Blowups Happen
- Author: Robert A. Heinlein
- Language: English
- Genre: Science fiction
- Publication date: 1940
- Publication place: United States

= Blowups Happen =

1940 science fiction short story by American writer Robert A. Heinlein

"Blowups Happen" is a 1940 science fiction short story by American writer Robert A. Heinlein. It is one of two stories in which Heinlein, using only public knowledge of nuclear fission, anticipated the actual development of nuclear technology a few years later. The other story is "Solution Unsatisfactory", which is concerned with a nuclear weapon, although it is only a radiological "dirty bomb", not a nuclear explosive device.

The story was first published in Astounding Science Fiction in 1940, before any nuclear reactors had ever been built, and for its appearance in the 1946 anthology The Best of Science Fiction, Heinlein made some modifications to reflect how a reactor actually worked. In the omnibus The Past Through Tomorrow, "Blowups Happen" is referred to as a 1940 story, but it mentions the 1945 atomic bombing of Hiroshima and Nagasaki, reflecting revisions made in 1946.

The story made a later appearance in The Worlds of Robert A. Heinlein, a collection of short stories published in 1966. It also appears in his Expanded Universe in 1980, but here it appears in its original Astounding 1940 version: Heinlein writes in an introduction to the story: "I now see, as a result of the enormous increase in the art in 33 years, more errors in the '46 version than I spotted in the '40 version when I checked it in '46".

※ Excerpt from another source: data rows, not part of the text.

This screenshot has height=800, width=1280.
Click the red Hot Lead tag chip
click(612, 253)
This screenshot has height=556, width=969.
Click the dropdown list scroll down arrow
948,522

The story is one of the earliest in Heinlein's Future History chronology, taking place in the late 20th century.

==Plot==
The story describes the tensions among the staff of a nuclear reactor, described as a uranium-powered pile. Heinlein's concept of a nuclear reactor was one of a barely contained explosion, not the steady-state thermal plants developed later. As a consequence, the work is dangerous, and the slightest mistake could be catastrophic. By the time the story starts, all the technical staff are monitored by psychologists who have the authority to remove them from the work at any time lest they crack under the pressure and precipitate a disaster. The monitoring itself contributes to the problem of stress.

The supervisor calls up Dr. Lentz, a fictional student of Alfred Korzybski, to analyze the situation. Lentz determines that there is little to be done, and the reactor will have to be shut down. Another consultant, Captain Harrington of the United States Naval Observatory, arrives as Lentz is preparing to return home. Harrington has discovered that the calculations on the reactor have greatly underestimated the scale of the destruction, should the reactor go out of control, and proposes that the cratering of the moon is due to an extinct civilization that destroyed itself in such a manner. The situation seems hopeless, as the energy produced by the reactor is sorely needed on Earth, oil having become too scarce and valuable to use for fuel.

In a parallel subplot, some researchers have discovered a way to blend two isotopes that both solves safety problems and allows for nuclear-powered rockets. Using a method called "calculus of statement", the team uses this discovery, taking into account the social, psychological, physical, and economic variables pressuring the reactor to remain online, and concludes that the reactor should be launched into space to produce the new fuel, which would then be returned to Earth and burned safely in different reactors. The main reactor being in space removes the danger of planetary catastrophe but, by breeding the new fuel, still allows it to produce the needed energy.

The protagonists have difficulty convincing the board of directors for the reactor of this plan. However, Lentz, speaking for the local manager, finally gets the point across. Lentz explains the danger of the current situation factually, but at their continued refusal, threatens to denounce them in public, which could start a panic, while also offering to ennoble them should they shut it down. Finally they relent, and a rocket is quickly built. A man goes crazy just as they finish, but is stopped. The reactor is shut down in preparation for being moved.

In Heinlein's Future History, the next story sequentially is "The Man Who Sold the Moon", in which the reactor indeed explodes in space. The actual cause was the detonation of the service rocket's fuel, caused by the effects of cosmic radiation on the supposedly stable nuclear material.

==Reception==
In 2016, the story was nominated for the 1941 Retro-Hugo Award for Best Novelette.